EXERCISE REQUIREMENTS –
Edit the stretch of data that opens with the line containing "Open the @Parody_RCGP handle link" and closes with the line containing "Looking at the screenshot, I should point(462,628).", replacing "handle link" with "profile link" and leaving everything else unchanged. Return only those lines.
+ + + + + + +
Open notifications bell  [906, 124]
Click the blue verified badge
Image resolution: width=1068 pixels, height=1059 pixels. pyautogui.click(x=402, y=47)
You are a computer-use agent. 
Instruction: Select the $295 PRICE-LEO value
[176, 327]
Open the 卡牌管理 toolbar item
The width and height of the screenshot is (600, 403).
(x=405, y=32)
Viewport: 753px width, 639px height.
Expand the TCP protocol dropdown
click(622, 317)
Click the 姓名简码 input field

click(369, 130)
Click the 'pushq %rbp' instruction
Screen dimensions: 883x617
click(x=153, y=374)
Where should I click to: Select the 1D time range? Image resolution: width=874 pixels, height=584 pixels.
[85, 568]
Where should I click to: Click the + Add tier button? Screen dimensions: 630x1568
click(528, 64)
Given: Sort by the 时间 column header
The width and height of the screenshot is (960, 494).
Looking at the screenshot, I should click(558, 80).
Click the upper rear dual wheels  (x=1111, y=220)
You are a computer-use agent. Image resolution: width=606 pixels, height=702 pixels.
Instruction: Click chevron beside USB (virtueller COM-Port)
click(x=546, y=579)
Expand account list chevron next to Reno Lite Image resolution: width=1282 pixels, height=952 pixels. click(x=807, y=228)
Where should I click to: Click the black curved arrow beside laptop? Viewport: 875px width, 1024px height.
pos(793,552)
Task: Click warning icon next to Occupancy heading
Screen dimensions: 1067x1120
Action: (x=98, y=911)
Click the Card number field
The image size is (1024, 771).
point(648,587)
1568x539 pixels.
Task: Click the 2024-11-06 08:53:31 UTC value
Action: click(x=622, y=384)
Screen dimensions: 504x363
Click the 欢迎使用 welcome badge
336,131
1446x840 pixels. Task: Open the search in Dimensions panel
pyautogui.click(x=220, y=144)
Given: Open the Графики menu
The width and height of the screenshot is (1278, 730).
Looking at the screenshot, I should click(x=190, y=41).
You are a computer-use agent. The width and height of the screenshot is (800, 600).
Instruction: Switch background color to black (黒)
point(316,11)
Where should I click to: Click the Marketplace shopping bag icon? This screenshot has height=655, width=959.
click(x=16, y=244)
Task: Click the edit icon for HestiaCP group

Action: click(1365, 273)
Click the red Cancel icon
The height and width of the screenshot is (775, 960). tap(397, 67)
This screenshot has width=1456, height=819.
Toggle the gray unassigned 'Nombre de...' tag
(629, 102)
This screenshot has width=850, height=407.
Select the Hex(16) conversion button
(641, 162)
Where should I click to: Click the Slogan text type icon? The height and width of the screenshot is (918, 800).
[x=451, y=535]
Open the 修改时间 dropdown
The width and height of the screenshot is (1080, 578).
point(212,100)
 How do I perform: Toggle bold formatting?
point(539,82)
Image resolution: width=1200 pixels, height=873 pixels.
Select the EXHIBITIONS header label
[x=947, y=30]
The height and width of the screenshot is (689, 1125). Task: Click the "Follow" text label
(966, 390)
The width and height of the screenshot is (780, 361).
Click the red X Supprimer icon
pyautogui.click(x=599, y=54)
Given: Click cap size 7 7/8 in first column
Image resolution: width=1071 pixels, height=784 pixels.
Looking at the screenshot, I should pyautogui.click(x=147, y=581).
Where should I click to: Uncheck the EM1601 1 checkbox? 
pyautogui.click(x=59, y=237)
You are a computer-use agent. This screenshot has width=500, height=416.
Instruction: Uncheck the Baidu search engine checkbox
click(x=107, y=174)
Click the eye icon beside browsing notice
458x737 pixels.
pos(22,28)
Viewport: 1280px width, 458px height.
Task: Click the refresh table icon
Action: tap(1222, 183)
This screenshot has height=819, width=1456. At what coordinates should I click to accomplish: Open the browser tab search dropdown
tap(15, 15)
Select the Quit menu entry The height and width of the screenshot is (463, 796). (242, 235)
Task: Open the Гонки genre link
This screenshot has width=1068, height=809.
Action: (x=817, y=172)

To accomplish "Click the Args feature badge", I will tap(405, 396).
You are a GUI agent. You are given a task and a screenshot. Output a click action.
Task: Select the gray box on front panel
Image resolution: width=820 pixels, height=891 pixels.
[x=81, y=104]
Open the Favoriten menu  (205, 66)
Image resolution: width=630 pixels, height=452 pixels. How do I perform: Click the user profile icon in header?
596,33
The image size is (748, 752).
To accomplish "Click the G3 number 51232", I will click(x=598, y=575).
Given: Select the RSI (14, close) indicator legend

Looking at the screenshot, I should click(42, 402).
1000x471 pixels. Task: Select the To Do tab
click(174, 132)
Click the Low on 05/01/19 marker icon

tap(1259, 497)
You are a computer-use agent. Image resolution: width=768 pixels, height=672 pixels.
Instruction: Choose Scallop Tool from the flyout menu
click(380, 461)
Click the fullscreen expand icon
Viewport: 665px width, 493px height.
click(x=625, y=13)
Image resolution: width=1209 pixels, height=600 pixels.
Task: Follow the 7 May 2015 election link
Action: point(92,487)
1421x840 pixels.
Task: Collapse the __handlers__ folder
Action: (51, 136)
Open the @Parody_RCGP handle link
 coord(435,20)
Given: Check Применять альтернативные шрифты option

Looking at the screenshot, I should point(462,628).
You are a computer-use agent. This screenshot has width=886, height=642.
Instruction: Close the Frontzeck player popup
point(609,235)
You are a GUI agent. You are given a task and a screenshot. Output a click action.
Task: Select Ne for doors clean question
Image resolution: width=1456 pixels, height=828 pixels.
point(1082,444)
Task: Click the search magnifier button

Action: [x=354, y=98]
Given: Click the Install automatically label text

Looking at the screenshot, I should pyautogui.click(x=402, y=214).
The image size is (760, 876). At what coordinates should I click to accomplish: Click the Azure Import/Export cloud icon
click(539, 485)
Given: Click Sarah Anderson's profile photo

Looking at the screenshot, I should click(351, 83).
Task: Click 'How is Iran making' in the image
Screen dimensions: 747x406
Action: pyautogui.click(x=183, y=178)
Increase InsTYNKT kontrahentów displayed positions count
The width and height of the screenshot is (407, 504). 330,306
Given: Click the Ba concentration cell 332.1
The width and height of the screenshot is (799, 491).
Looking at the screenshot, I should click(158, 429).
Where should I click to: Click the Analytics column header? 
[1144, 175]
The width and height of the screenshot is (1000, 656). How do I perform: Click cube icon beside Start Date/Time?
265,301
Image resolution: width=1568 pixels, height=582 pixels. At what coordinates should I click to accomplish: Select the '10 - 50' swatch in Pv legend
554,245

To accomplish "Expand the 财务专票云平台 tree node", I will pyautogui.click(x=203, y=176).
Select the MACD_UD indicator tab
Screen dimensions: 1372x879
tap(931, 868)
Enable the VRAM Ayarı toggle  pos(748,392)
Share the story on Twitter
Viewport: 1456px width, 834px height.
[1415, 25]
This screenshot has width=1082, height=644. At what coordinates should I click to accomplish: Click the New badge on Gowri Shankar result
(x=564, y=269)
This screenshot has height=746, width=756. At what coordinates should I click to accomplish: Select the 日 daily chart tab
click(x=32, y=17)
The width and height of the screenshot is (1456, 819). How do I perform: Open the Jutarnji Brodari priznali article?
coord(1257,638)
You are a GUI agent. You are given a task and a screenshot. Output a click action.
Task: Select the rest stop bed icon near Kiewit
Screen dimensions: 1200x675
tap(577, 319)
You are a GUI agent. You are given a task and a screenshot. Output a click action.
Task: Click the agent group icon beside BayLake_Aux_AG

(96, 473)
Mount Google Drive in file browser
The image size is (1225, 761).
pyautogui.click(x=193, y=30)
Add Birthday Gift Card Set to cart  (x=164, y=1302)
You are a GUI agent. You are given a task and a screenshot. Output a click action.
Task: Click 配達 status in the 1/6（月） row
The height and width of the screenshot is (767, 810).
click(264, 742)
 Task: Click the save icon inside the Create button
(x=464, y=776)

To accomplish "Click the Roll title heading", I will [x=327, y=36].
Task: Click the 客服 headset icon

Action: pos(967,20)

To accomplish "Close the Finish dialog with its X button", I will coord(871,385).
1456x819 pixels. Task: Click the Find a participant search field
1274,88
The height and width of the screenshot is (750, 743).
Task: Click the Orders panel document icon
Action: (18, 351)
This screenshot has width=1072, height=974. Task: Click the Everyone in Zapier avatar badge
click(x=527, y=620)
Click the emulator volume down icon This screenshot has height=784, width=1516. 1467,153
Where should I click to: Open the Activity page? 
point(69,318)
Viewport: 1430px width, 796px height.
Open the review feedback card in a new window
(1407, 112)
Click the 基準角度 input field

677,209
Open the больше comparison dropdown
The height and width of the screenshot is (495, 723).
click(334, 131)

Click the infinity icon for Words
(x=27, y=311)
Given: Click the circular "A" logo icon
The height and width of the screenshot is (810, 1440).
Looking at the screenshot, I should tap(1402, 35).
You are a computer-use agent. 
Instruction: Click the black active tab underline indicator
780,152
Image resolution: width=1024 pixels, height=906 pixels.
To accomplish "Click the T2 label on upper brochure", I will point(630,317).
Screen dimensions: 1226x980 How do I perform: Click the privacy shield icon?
+ + + + + + +
RESULT OF THE EXERCISE –
Open the @Parody_RCGP profile link
 coord(435,20)
Given: Check Применять альтернативные шрифты option

Looking at the screenshot, I should point(462,628).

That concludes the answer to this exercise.